In this post, we give you our solution overview. For the full technical implementation, see the Jumia Central Authentication System post on the Jumia Tech blog.
The challenge
A group-level initiative was started to centralize authentication for all Jumia users in all countries for all companies. But it was impossible to unify the operational databases for the different companies. Each company had its own user database with its own technological implementation. Each company alone had yet to unify the logins for their own countries. The effects of deduplicating all user accounts were yet to be determined but were considered to be large. Finally, there was no team responsible for manage this new project, given that a new dedicated infrastructure would be needed.
With these factors in mind, we decided to design this project as a serverless architecture to eliminate the need for infrastructure and a dedicated team. AWS was immediately considered as the best option for its level of
service, intelligent pricing model, and excellent serverless services.
The goal was simple. For all user accounts on all Jumia Group websites:
- Merge duplicates that might exist in different companies and countries
- Create a unique login (username and password)
- Enrich the user profile in this centralized system
- Share the profile with all Jumia companies
Requirements
We had the following initial requirements while designing this solution on the AWS platform:
- Secure by design
- Highly available via multimaster replication
- Single login for all platforms/countries
- Minimal performance impact
- No admin overhead
Chosen technologies
We chose the following AWS services and technologies to implement our solution.
Amazon API Gateway
Amazon API Gateway is a fully managed service, making it really simple to set up an API. It integrates directly with AWS Lambda, which was chosen as our endpoint. It can be easily replicated to other regions, using Swagger import/export.
AWS Lambda
AWS Lambda is the base of serverless computing, allowing you to run code without worrying about infrastructure. All our code runs on Lambda functions using Python; some functions are
called from the API Gateway, others are scheduled like cron jobs.
Amazon DynamoDB
Amazon DynamoDB is a highly scalable, NoSQL database with a good API and a clean pricing model. It has great scalability as well as high availability, and fits the serverless model we aimed for with JCAS.
AWS KMS
AWS KMS was chosen as a key manager to perform envelope encryption. It’s a simple and secure key manager with multiple encryption functionalities.
Envelope encryption
Oversimplifying envelope encryption is when you encrypt a key rather than the data itself. That encrypted key, which was used to encrypt the data, may now be stored with the data itself on your persistence layer since it doesn’t decrypt the data if compromised. For more information, see How Envelope Encryption Works with Supported AWS Services.

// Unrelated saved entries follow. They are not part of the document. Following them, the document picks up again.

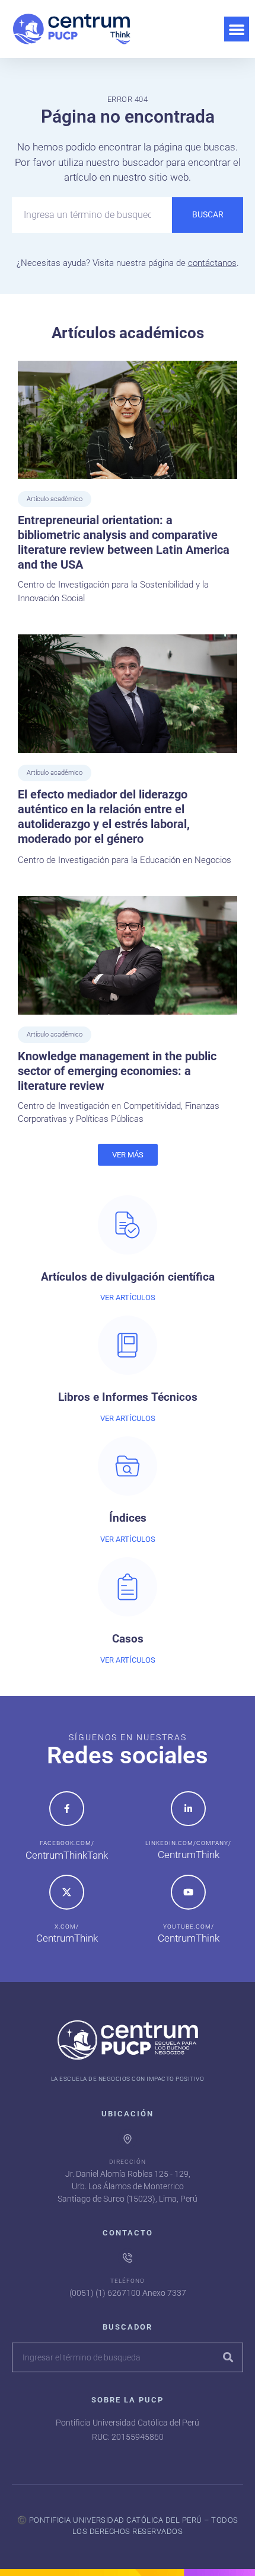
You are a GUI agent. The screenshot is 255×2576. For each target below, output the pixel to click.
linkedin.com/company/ (188, 1843)
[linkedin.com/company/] (188, 1808)
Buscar (208, 214)
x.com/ (67, 1926)
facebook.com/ (67, 1843)
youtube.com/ (188, 1926)
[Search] (228, 2357)
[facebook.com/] (66, 1808)
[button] (236, 29)
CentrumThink (188, 1854)
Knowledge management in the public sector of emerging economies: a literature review (117, 1071)
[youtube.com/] (188, 1892)
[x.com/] (66, 1892)
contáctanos (212, 263)
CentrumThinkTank (67, 1855)
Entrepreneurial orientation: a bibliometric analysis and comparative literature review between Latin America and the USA (124, 542)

Envelope encryption was chosen given that master keys have a 4 KB limit for data to be encrypted or decrypted.
Amazon SQS
Amazon SQS is an inexpensive queuing service with dynamic scaling, 14-day retention availability, and easy management. It’s the perfect choice for our needs, as we use queuing systems only as a
fallback when saving data to remote regions fails. All the features needed for those fallback cases were covered.
JWT
We also use JSON web tokens for encoding and signing communications between JCAS and company servers. It’s another layer of security for data in transit.
Data structure
Our database design was pretty straightforward. DynamoDB records can be accessed by the primary key and allow access using secondary indexes as well. We created a UUID for each user on JCAS, which is used as a primary key
on DynamoDB.
Most data must be encrypted so we use a single field for that data. On the other hand, there’s data that needs to be stored in separate fields as they need to be accessed from the code without decryption for lookups or basic checks. This indexed data was also stored, as a hash or plain, outside the main ciphered blob store.

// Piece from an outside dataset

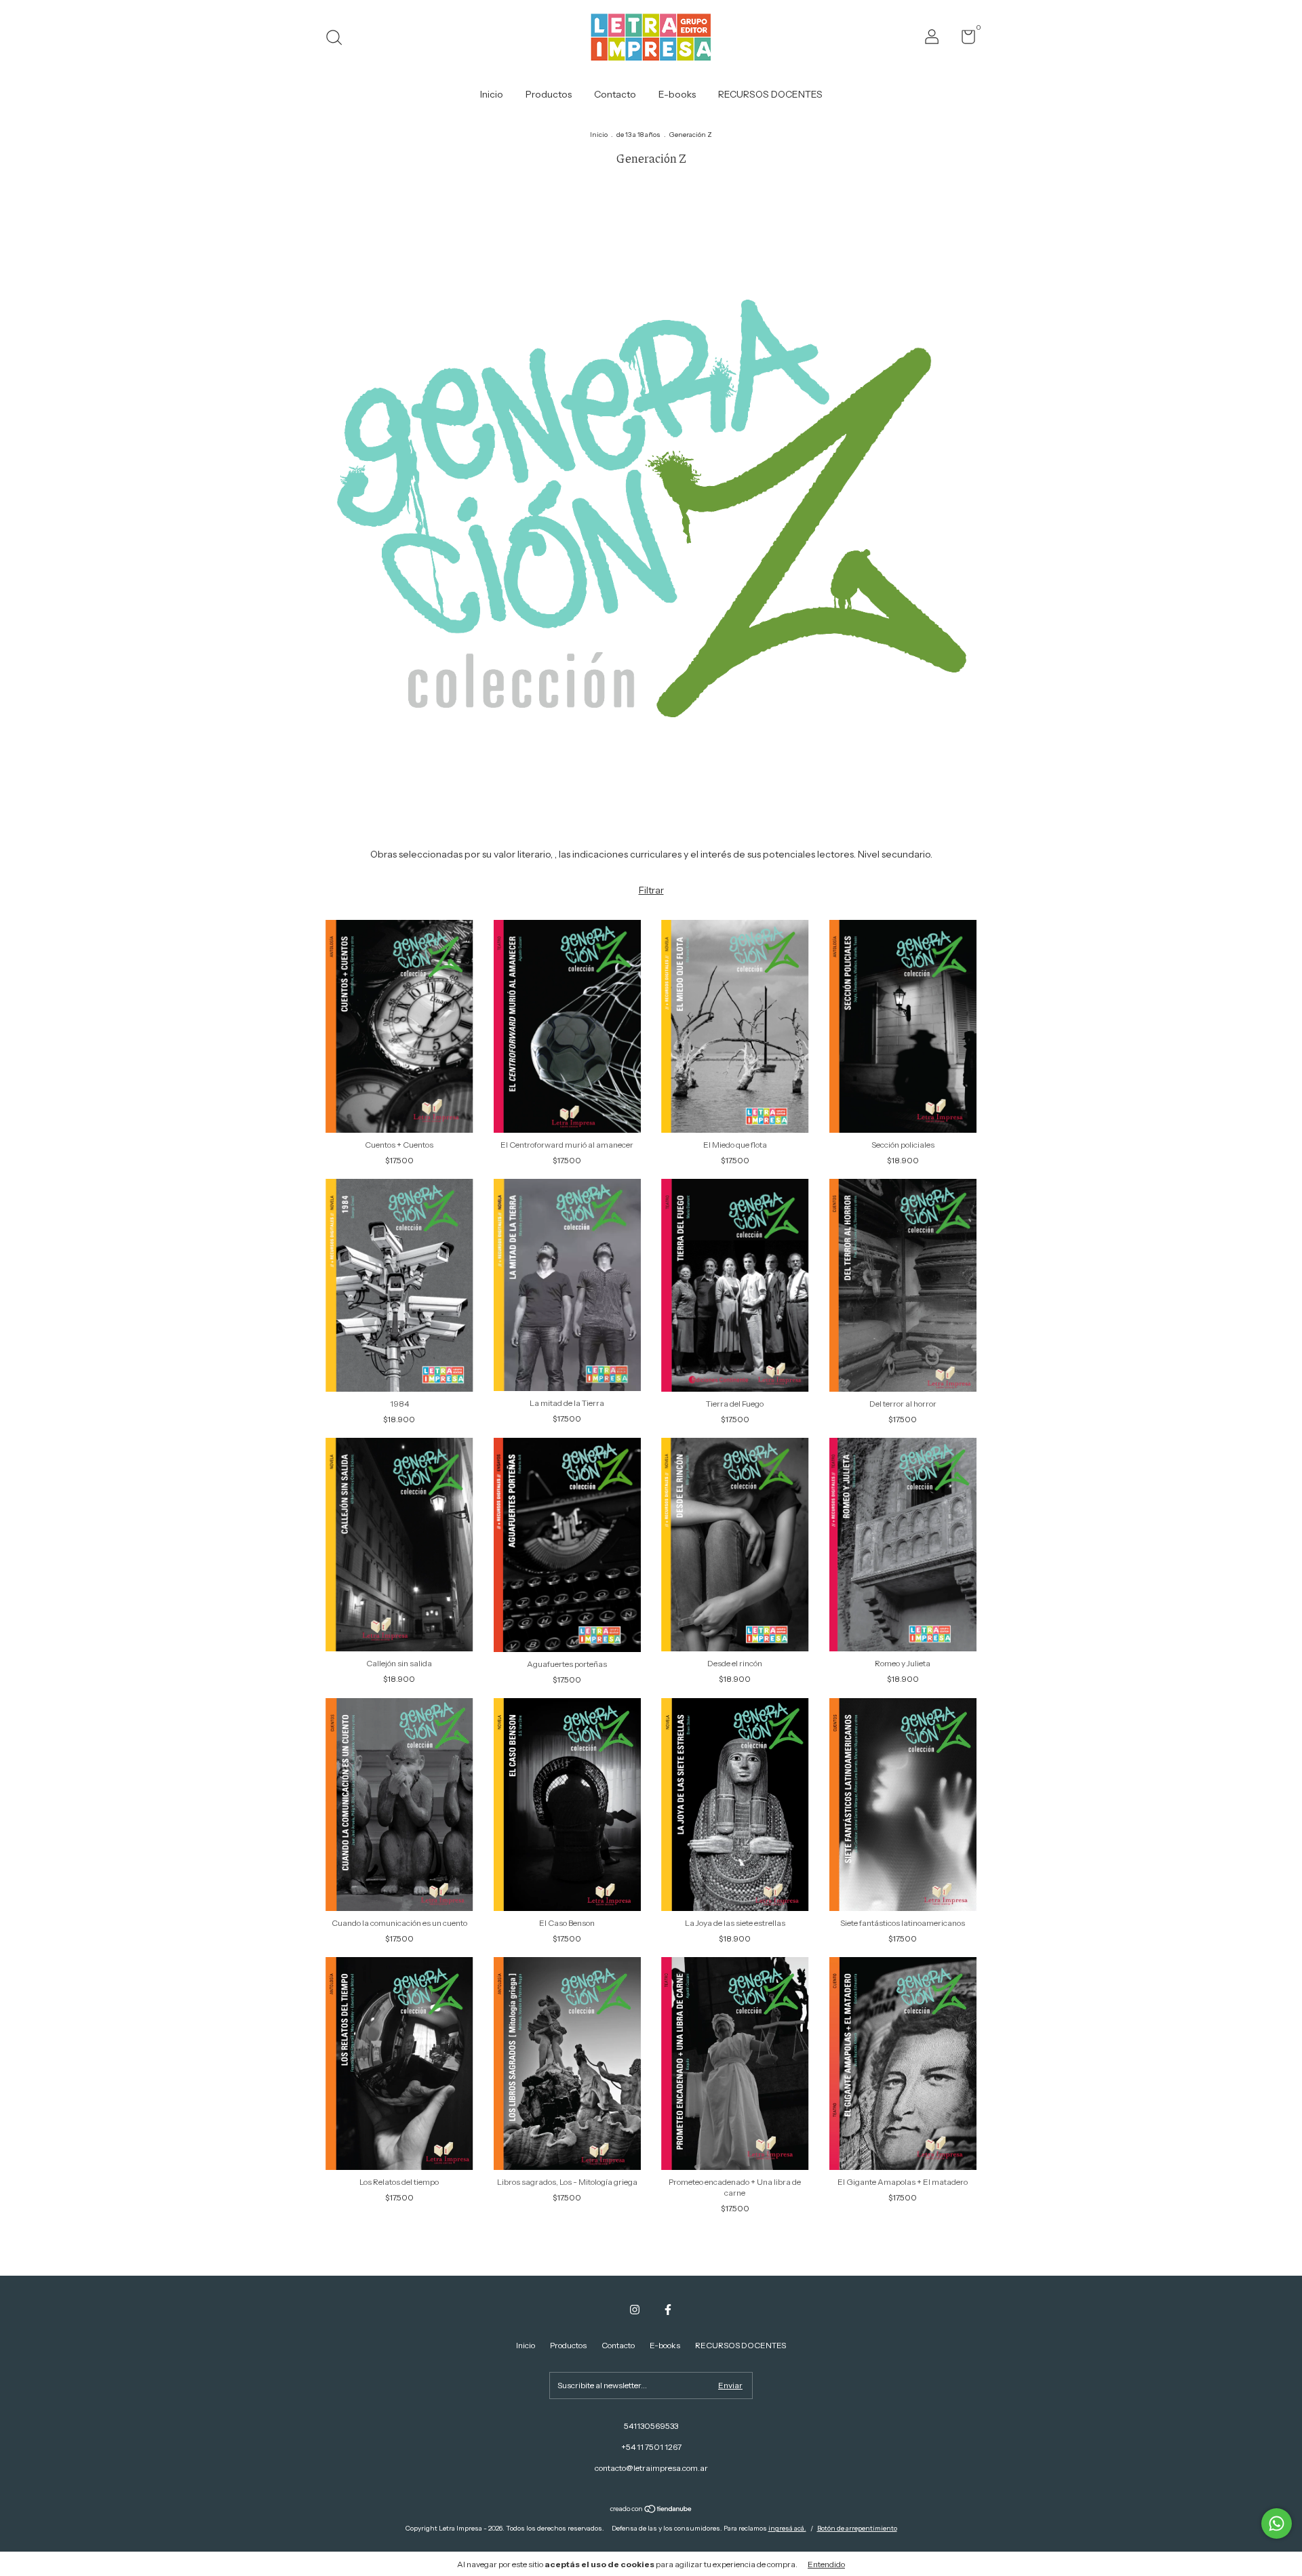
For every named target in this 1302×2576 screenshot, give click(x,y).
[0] (963, 40)
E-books (677, 94)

We used a field for each searchable data piece:
Id
(primary key)main phone
(indexed)main email
(indexed)account status
document timestamp
To hold the encrypted data we use a data
dictionary with two main dictionaries, info
with the user’s encrypted data and keys
with the key for each AWS KMS region to decrypt the info
blob.
Passwords are stored in two dictionaries, old_hashes
contains the legacy hashes from the origin systems and secret
holds the user’s JCAS password.
Here’s an example:
Security
Security is like an onion, it needs to be layered. That’s what we did when designing this solution. Our design makes all of our data unreadable at each layer of this solution, while easing our compliance needs.
A field called data
stores all personal information from customers. It’s encrypted using AES256-CBC with a key generated and managed by AWS KMS. A new data key is used for each transaction. For communication between companies and the API, we use API Keys, TLS and JWT, in the body to ensure that the post is signed and verified.
Data flow
Our second requirement on JCAS was system availability, so we designed some data pipelines. These pipelines allow multi-region replication, which evades collision using idempotent operations on all endpoints. The only technology added to the stack was Amazon SQS. On SQS queues, we place all the items we aren’t able to replicate at the time of the client’s request.

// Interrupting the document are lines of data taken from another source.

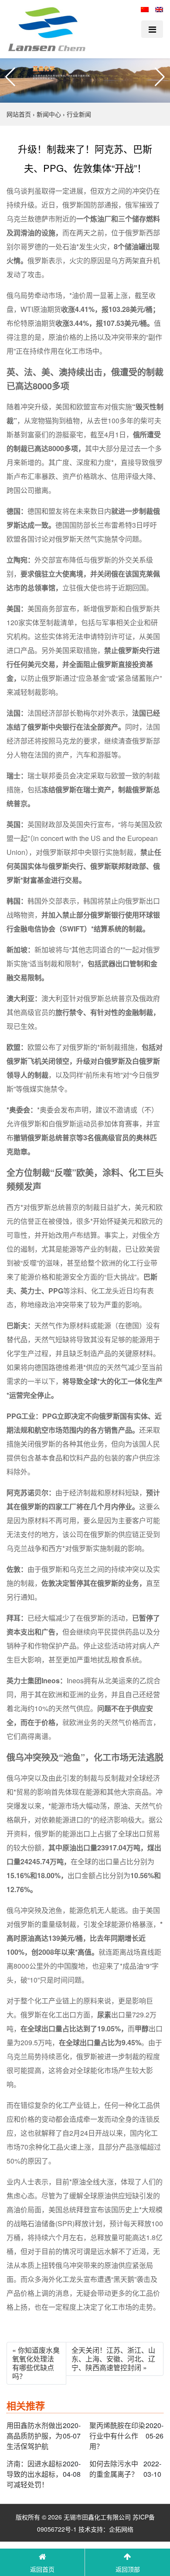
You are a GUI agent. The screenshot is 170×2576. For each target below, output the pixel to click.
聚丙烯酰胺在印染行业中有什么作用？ (117, 2435)
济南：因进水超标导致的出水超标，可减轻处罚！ (34, 2474)
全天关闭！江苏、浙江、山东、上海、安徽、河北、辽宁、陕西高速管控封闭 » (113, 2358)
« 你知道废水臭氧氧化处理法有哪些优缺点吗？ (36, 2363)
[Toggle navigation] (152, 29)
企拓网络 (121, 2529)
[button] (10, 77)
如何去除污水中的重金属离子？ (113, 2469)
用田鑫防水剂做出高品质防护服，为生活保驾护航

JCAS may have inconsistencies between regions, caused by network or region availability; by using SQS, we have workers that synchronize all regions as soon as possible.
Example with two regions
We have three Lambda functions and two SQS queues, where:
1) A trigger Lambda function is called for the DynamoDB stream. Upon changes to the user’s table, it tries to write directly to another DynamoDB table in the second region, falling back to writing to two SQS queues.
2) A scheduled Lambda function (cron-style) checks a SQS queue for items and tries writing them to the DynamoDB table that potentially failed.
3) A cron-style Lambda function checks the SQS queue, calling KMS for any items, and fixes the issue.
The following diagram shows the full infrastrucure (for clarity, this diagram leaves out KMS recovery).
Results
Upon going live, we noticed a minor impact in our response times. Note the brown legend in the images below.
This was a cold start, as the infrastructure started to get hot, response time started to converge. On 27 April, we were almost at the initial 500ms.
It kept steady on values before JCAS went live (≈500ms).
As of the writing of this post, our response time kept improving (dev changed the method name and we changed the subdomain name).
Customer login used to take ≈500ms and it still takes ≈500ms with JCAS. Those times have improved as other components changed inside our code.
Lessons learned
- Instead of the standard cross-region replication, creating your own DynamoDB cross-region replication might be a better fit for you, if your data and applications allow it.
- Take some time to tweak the Lambda runtime memory. Remember that it’s billed per 100ms, so it saves you money if you have it run near a round number.
- KMS takes away the problem of key management with great security by design. It really simplifies your life.
- Always check the timestamp before operating on data. If it’s invalid, save the money by skipping further KMS, DynamoDB, and Lambda calls. You’ll love your systems even more.
- Embrace the serverless paradigm, even if it looks complicated at first. It will save your life further down the road when your traffic bursts or you want to find an engineer who knows your whole system.
Next steps
We are going to leverage everything we’ve done so far to implement SSO in Jumia. For a future project, we are already testing OpenID connect with DynamoDB as a backend.
Conclusion
We did a mindset revolution in many ways.
Not only we went completely serverless as we started storing critical info on the cloud.
On top of this we also architectured a system where all user data is decoupled between local systems and our central auth silo.
Managing all of these critical systems became far more predictable and less cumbersome than we thought possible.
For us this is the proof that good and simple designs are the best features to look out for when sketching new systems.
If we were to do this again, we would do it in exactly the same way.